*** Task inputs ***

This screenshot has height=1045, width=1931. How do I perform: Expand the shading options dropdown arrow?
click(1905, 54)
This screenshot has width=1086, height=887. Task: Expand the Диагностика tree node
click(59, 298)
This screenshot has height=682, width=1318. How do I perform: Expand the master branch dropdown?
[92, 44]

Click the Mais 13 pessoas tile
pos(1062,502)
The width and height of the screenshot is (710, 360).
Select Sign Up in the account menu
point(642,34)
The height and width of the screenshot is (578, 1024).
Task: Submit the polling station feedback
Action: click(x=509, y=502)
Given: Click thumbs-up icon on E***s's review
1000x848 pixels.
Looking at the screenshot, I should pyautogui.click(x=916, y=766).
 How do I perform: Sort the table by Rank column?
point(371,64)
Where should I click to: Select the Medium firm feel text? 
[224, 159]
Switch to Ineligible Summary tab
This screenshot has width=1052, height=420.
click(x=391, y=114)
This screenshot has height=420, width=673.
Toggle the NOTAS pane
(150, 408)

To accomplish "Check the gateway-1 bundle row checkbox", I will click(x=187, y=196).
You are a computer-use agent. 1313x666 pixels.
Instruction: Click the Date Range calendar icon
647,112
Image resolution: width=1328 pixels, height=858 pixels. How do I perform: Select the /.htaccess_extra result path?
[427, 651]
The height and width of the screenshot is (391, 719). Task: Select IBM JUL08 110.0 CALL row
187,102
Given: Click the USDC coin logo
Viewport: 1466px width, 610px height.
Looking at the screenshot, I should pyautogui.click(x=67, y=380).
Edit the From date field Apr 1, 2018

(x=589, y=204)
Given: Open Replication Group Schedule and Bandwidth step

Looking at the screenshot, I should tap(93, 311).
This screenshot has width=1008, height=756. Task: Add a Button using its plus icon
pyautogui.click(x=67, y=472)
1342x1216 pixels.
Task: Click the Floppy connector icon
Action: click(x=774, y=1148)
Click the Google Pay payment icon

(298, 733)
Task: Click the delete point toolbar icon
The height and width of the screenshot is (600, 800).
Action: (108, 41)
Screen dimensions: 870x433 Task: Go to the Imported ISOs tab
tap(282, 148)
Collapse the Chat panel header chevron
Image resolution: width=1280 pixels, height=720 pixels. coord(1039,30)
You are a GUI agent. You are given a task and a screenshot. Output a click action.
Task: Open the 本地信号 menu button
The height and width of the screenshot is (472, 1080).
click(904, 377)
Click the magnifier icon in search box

*** End of Task inputs ***

> **Problem details**: I need every line of the data that has the word "agent"; please list them.

> **Solved problem**:
You are a computer-use agent. 1313x666 pixels.
You are a GUI agent. You are given a task and a screenshot. Output a click action.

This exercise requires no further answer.